Equally important is nutrition. You’ll probably go either way in the beginning. You’ll overeat or lose your appetite. I didn’t have much of an appetite, which made me feel even more lethargic.
It is normal to struggle with this, especially immediately after discovery, but it will get easier with time. My appetite did return. You are going through major stress right now. So take it easy on yourself and do your best to eat well and consume healthy calories.
Take a Break
Okay, honestly, I am not a marriage counselor. This advice comes from my own experience and what worked for me. Everyone is different, and what will work for your situation may not be the same for someone else.
I needed to be separated from my husband in the beginning. He stayed with a friend for about three months before I was ok with him coming home.
Also, my husband wanted to make the marriage work, so I wasn’t waiting for him to figure his crap out. I know there are plenty of affairs where the situation is very different, so again, this may not be your path.
My husband and I still talked during this time and also met in therapy, but days would go by that I just needed time. Time to breathe and have some space.
I spent my time going to church and seeing my niece and nephews, and loving my cats. I also spent my time crying in bed and going through the stages of grief. You will cry. A LOT! Cry, cry, cry. It’s ok, you need this time. Take it at your pace.

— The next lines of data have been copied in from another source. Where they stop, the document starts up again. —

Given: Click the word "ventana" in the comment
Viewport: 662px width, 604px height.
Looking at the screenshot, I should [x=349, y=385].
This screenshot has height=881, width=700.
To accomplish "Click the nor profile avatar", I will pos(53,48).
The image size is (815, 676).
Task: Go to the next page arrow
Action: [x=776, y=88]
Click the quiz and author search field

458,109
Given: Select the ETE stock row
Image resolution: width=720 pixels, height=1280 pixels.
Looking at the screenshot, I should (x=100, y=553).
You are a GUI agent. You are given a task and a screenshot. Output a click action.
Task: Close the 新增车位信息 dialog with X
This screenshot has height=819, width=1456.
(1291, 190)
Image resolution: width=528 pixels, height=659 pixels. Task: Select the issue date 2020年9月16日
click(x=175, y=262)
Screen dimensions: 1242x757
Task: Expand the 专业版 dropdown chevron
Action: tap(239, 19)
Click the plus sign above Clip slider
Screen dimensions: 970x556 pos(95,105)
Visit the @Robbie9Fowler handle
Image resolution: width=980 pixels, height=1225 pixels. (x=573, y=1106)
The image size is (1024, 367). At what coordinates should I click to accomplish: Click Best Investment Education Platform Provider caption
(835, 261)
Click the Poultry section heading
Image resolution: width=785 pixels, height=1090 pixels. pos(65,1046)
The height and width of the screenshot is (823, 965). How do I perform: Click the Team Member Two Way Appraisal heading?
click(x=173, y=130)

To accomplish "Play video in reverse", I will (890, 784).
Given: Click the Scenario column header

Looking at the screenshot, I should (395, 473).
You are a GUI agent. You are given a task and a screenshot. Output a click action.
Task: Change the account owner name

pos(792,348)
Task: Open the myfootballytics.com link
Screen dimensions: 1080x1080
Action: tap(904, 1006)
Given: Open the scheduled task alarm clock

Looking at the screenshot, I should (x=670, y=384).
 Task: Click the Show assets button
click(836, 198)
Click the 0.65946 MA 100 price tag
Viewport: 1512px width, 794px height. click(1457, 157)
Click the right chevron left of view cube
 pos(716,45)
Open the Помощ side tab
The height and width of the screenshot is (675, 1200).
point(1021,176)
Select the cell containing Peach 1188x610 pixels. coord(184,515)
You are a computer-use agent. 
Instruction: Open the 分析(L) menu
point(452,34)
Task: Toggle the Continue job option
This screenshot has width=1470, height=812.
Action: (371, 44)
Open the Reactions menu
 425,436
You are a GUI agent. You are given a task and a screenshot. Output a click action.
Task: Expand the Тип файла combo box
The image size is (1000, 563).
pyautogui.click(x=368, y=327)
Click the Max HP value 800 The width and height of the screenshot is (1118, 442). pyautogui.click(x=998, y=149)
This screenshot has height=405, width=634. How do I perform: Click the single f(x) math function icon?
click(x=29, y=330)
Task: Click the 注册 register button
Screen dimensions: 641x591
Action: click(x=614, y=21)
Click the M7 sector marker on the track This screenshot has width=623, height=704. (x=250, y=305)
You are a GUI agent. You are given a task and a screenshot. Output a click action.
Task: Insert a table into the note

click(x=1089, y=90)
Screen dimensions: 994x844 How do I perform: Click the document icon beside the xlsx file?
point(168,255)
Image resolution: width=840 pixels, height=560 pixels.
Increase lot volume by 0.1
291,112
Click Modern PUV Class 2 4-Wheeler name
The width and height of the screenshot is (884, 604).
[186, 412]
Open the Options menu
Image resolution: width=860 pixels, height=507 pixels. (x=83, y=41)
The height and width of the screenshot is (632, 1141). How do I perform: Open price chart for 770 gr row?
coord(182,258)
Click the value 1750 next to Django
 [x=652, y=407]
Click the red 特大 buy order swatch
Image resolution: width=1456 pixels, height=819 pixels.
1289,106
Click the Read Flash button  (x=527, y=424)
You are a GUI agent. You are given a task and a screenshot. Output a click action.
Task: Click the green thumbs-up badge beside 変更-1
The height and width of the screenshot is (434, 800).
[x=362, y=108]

I had many nights feeling lonely and even missing my husband. But the man I wanted no longer existed, and I needed to gain some perspective.
The truth is your brain is on overdrive and needs to cool down! Having this time not having my husband around helped me gain the perspective, and the initial emotions that may have clouded my judgment to not stay and work on my marriage had time to die down.
Set Boundaries
Telling your partner what you need is a form of protection for yourself and is super important. An affair affects every aspect of your life, and this can help you gain safety and security. Here are a few boundaries when healing from an affair.
- Taking time and space from the betrayer
- Gaining full access to their phone
- Absolutely no contact with the affair partner
- Separate rooms
Taking time away from my husband was highly beneficial. It wasn’t a set time for us, but we ended up taking a three-month separation.
I also had full access to his phone. I even linked our google accounts so I could see his location on maps and track his google search history.
It was made clear that there was absolutely no contact with the affair partner. ZERO! This would have made matters worse and stalled the healing process.
Even after our three-month separation, I didn’t want to share our bed. I needed my space, even in our own home. My husband slept on the couch for the first few days, and eventually, it was best for him to have his space in an extra room. So it took 18 months before I could have him back in our marital bed.
Journal your thoughts
I can’t tell you how therapeutic it can be to put your thoughts on paper—or even type on a computer or your phone. You can express your anger and emotions and release your pain.
I look back at my journal, and I will tell you it is heartbreaking to read my words, but there are many therapeutic benefits. I even wrote my prayers to God and cried out to Him. And you can express your obsessive thoughts and not feel judged. Just get it all out. There’s so much pain and anger that needs to be released.
Conclusion
It’s critical to invest in proper self-care as the affected partner. Otherwise, recovery can be an even longer process. Self-Compassion, seeking support, exercise, nutrition, taking a break, setting boundaries, and journaling are great ways to practice loving yourself and may provide a quicker path to healing and recovery.
I’m praying for you. That you would find peace and know that this is a process and that you won’t feel this way forever. I pray that you know that you have a God you can turn to and that he loves you and has a beautiful plan for your life. So please don’t give up hope for a better future.
"Fear not, for I am with you; be not dismayed for I am your God; I will strengthen you, I will help you, I will uphold you with my righteous right hand."